■ BRIEF:
Although the records contain pictures, print none of them; print exactly the lines from the one with "The width and height of the screenshot is (759, 588)." through the last line.

■ DATA PROVIDED:
=-=-=-=-=
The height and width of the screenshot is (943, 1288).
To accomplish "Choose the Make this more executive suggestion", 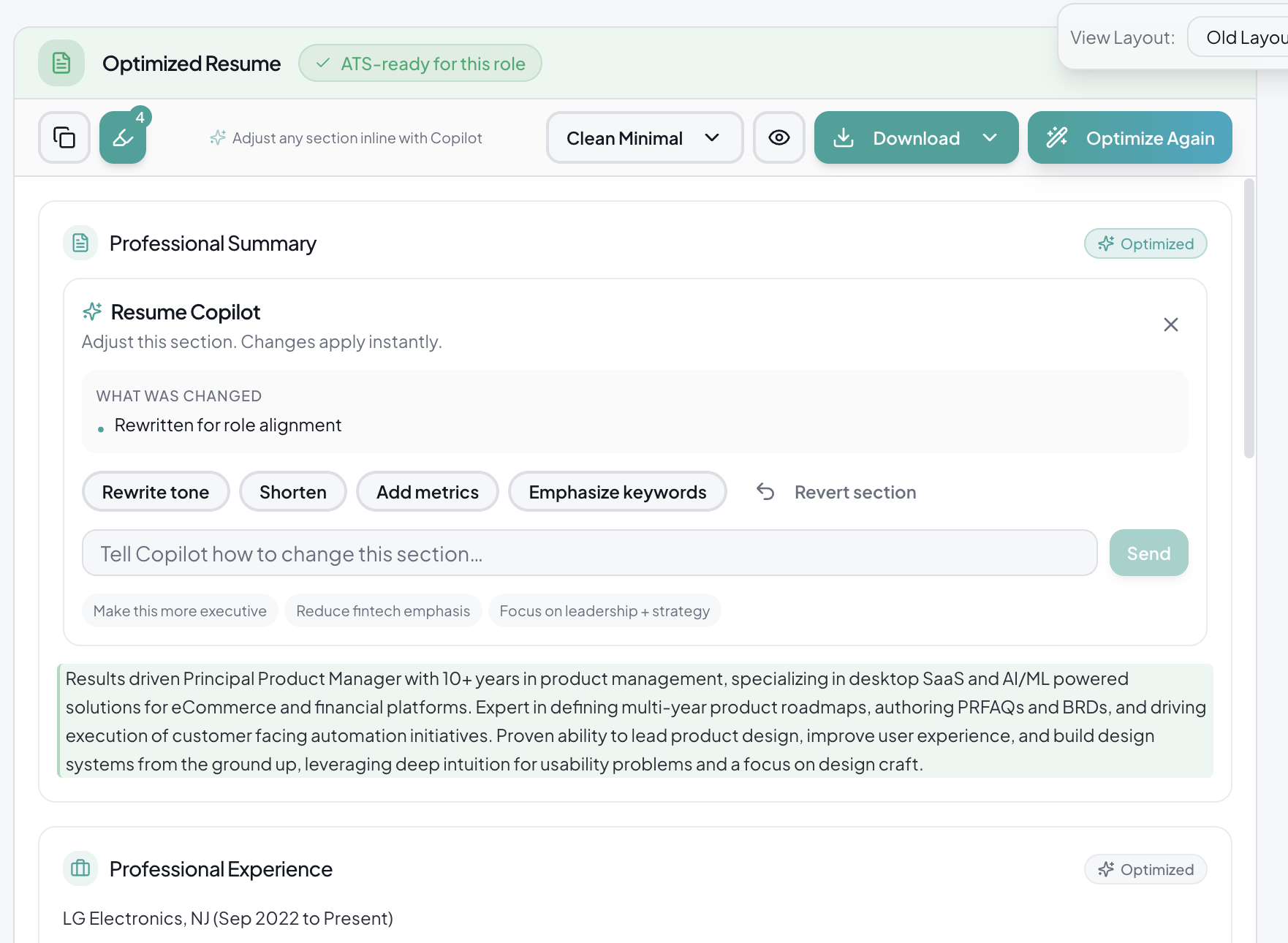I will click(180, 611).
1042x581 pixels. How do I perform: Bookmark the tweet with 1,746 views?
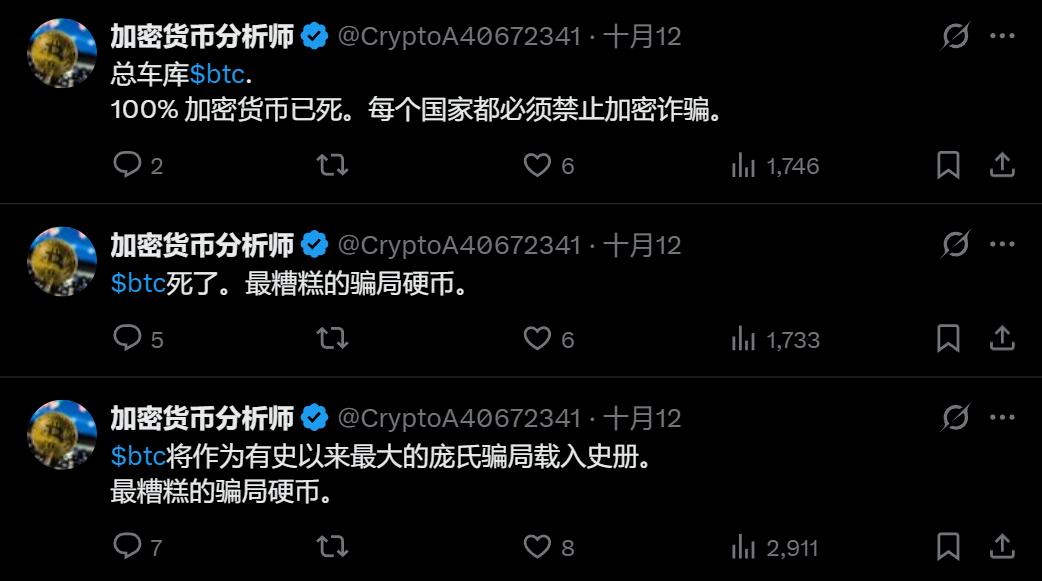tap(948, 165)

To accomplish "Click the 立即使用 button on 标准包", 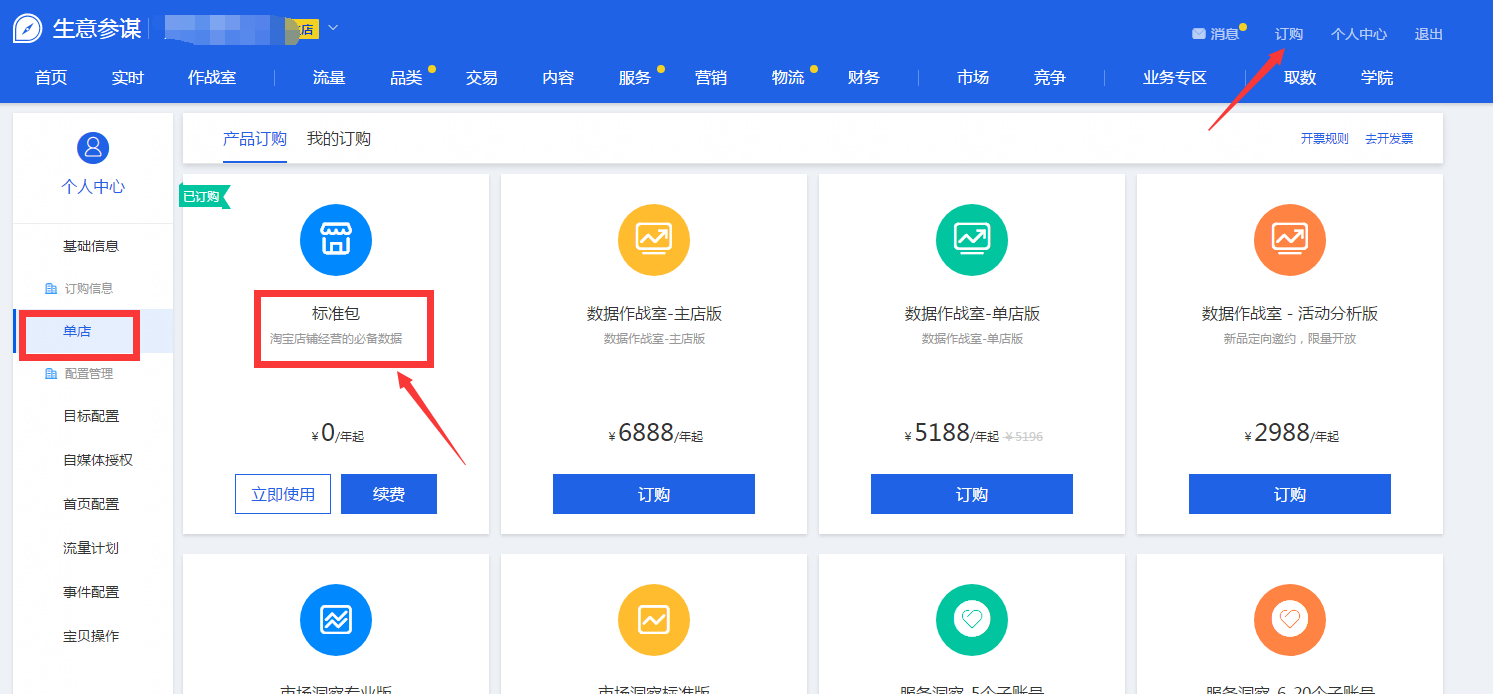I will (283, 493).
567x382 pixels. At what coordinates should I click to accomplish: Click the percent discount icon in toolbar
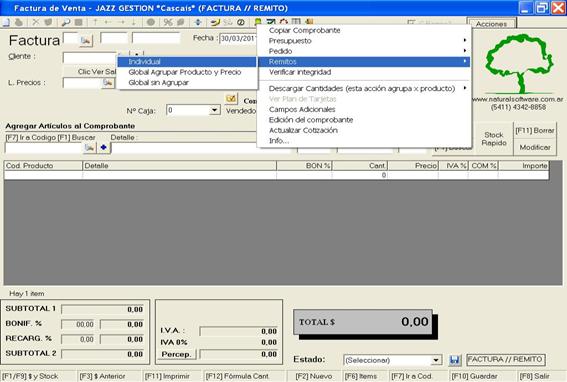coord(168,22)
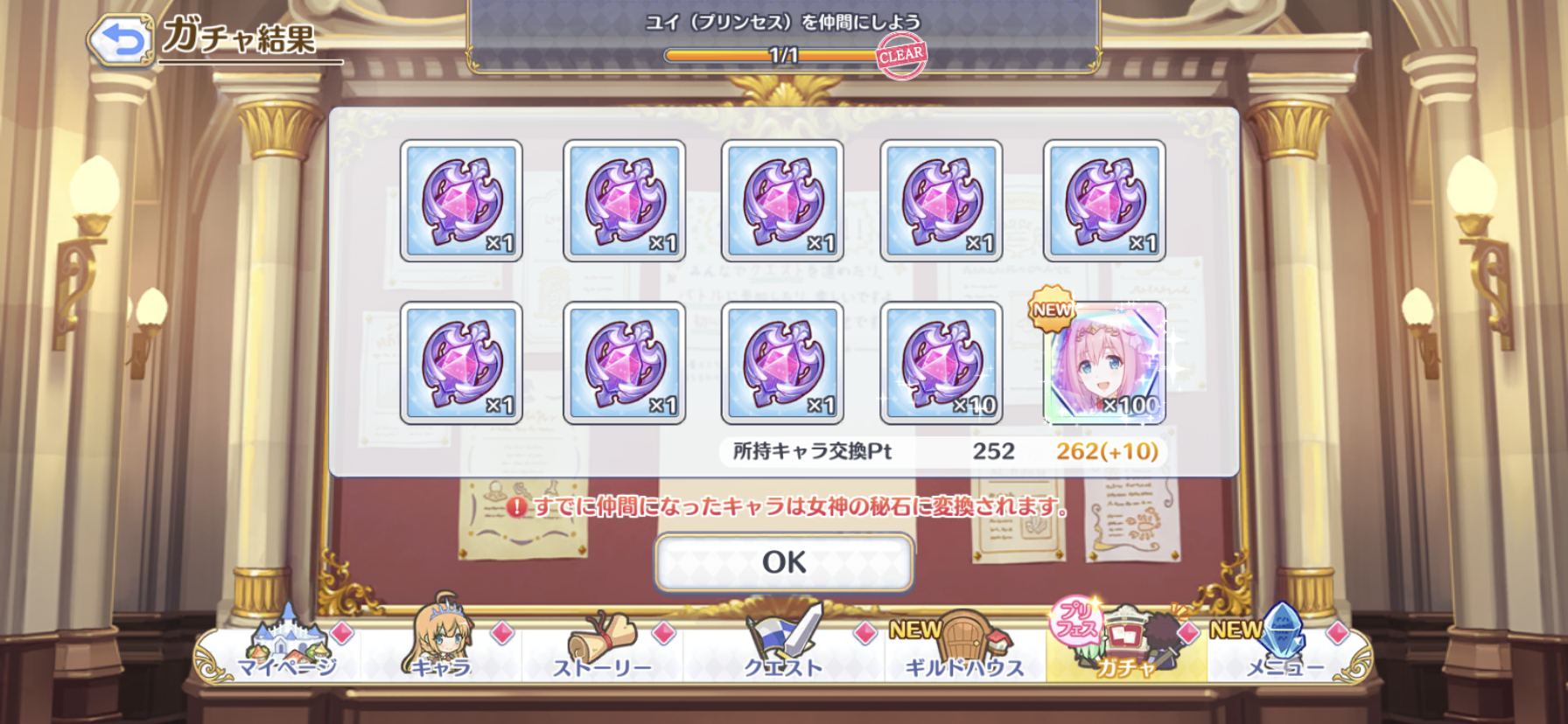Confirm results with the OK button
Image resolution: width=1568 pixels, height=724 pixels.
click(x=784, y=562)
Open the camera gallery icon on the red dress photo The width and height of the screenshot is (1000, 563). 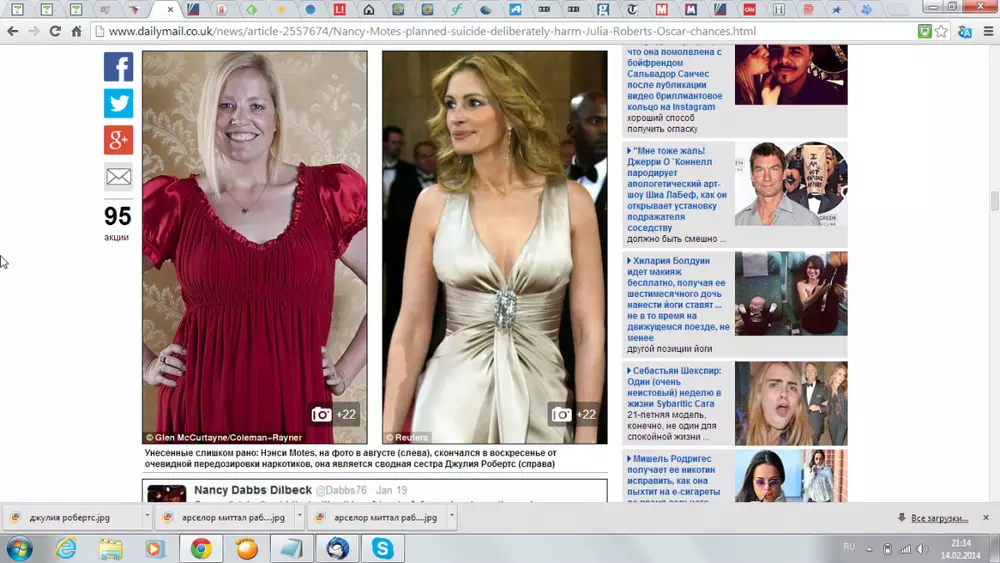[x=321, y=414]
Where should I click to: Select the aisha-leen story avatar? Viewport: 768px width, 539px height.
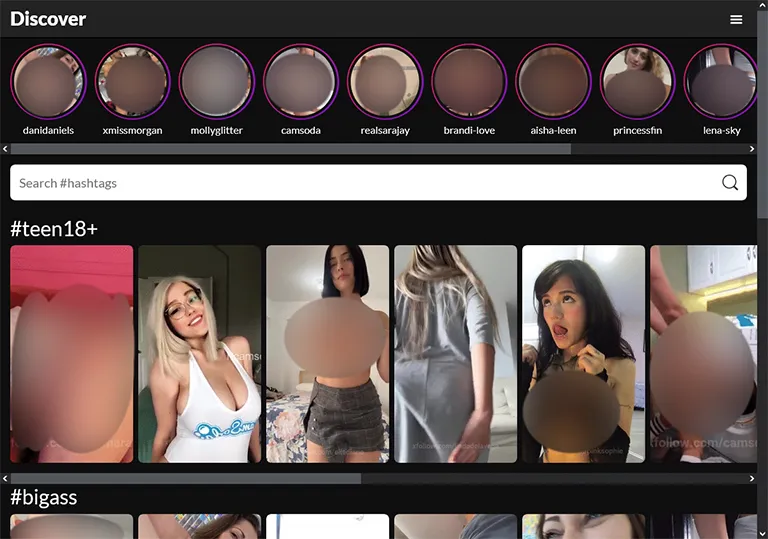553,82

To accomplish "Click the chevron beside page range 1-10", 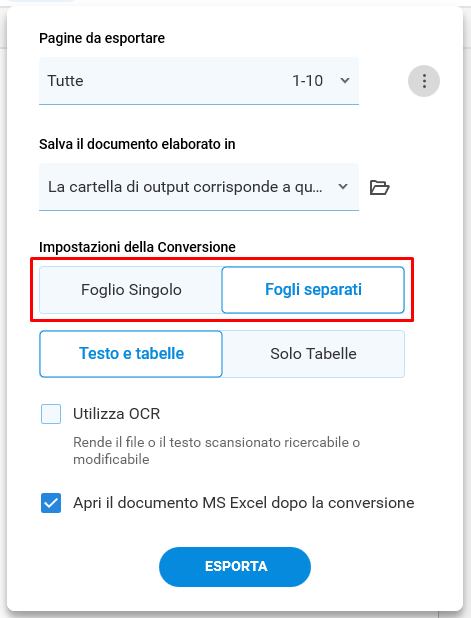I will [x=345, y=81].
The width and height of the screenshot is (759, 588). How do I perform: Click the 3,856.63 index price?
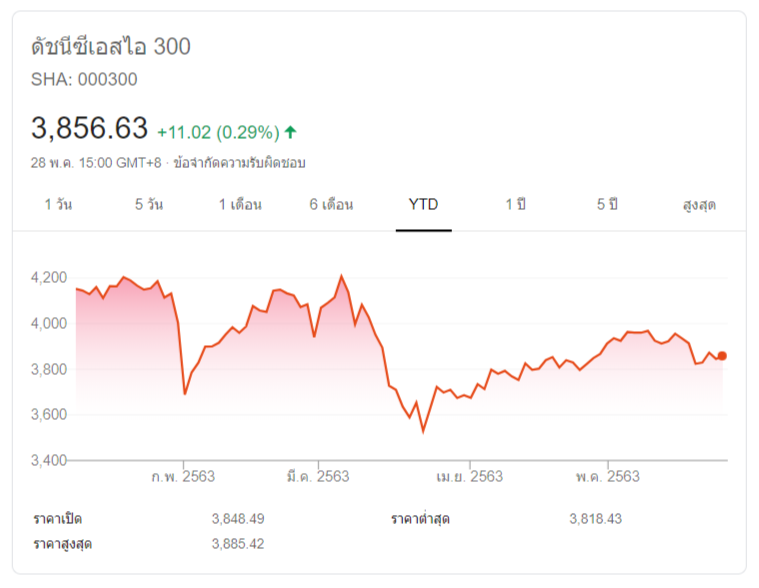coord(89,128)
=-=-=-=-=
■ TASK RESPONSE:
The width and height of the screenshot is (759, 588). How do I perform: Click the 3,856.63 index price?
coord(89,128)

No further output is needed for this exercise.